From: Jim Mercer <jim@reptiles.org> Subject: Re: Operational impact of filtering SMB/NETBIOS traffic?

as i understand it, ipsec doesn't use ports.

Yes and no. IPSec uses UDP port 500 for the ISAKMP key exchange and the tunnel setup, but all other traffic is IP Protocol 50 (ESP) or 51 (AH). Most firewalls I've seen block wierd (i.e., just about everything that's not standard TCP or IP Protocol 1 (ICMP)) by default, or at least flag it as strange.

In shops that block SSH, this is also what they do and is exactly what I meant. I apologize for not communicating clearly and typing poorly (too many decades writing code).

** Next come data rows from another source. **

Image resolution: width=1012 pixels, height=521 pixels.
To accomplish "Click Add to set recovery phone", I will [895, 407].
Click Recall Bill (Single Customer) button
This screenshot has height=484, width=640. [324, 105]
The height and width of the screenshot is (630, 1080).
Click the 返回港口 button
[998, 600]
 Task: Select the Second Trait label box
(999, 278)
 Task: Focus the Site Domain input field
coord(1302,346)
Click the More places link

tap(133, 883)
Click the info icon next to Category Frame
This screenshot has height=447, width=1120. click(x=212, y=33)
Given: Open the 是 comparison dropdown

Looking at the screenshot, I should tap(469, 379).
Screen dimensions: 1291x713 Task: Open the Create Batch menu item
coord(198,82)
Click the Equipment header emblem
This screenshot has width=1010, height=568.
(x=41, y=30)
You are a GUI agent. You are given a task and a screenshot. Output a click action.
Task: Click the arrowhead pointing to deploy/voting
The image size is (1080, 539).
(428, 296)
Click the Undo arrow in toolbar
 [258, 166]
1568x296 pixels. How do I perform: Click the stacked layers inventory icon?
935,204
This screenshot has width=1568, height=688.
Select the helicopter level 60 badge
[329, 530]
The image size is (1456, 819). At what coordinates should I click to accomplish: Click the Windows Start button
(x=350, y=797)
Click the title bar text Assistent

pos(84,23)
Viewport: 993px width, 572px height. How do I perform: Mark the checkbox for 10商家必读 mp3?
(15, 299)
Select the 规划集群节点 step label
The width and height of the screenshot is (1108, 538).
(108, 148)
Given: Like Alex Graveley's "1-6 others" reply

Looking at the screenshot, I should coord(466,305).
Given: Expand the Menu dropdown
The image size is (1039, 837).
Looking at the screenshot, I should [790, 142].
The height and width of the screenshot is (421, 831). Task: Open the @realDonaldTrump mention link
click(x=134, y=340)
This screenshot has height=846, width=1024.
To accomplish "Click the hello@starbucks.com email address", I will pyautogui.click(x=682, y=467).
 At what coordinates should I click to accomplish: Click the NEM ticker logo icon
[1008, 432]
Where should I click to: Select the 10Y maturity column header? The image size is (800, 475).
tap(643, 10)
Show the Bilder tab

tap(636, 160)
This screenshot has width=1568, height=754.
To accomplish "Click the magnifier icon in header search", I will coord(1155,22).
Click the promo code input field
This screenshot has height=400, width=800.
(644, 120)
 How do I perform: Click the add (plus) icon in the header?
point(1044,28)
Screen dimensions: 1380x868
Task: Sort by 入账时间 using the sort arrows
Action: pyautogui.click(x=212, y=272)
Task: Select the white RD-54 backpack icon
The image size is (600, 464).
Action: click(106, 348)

It should not be hard to set up a persistent IPSec tunnel between UNIX hosts in order to pass SMB/NETBIOS traffic. You could even do it router-to-router in gateway mode and have the traffic be cleartext on the internal side of both networks, and 3DES/SHA-1 to the rest of the world.

When possible, I do this. The whole point of this is that transit providers should not be filtering unless specifically requested.

For the Road Warrior, though, it's going to be somewhat more difficult without using a VPN, as the Win32 implementations of IPSec are somewhat...lacking. (Or at least they were six months ago when I last tried the SSH IPsec shim for NT4.) Win2K's built-in IPSec makes life much easier...if you've got clients using Win2K. Can't vouch for interoperability between Win2K-UNIX, though. Never tried it myself.

I did, just as soon as it came out. It sux! Active directory also does a number on the DOMAIN stuff in Samba. Fortunately, it allows backwards compatibility to old-style WinNT4SP5 hosts. In fact, and I am sure that MS did it to mess with the Samba folks, the entire DOMAIN stuff has been re-spec'd and re-written. --- I can't afford to have a preference, I must be agnostic.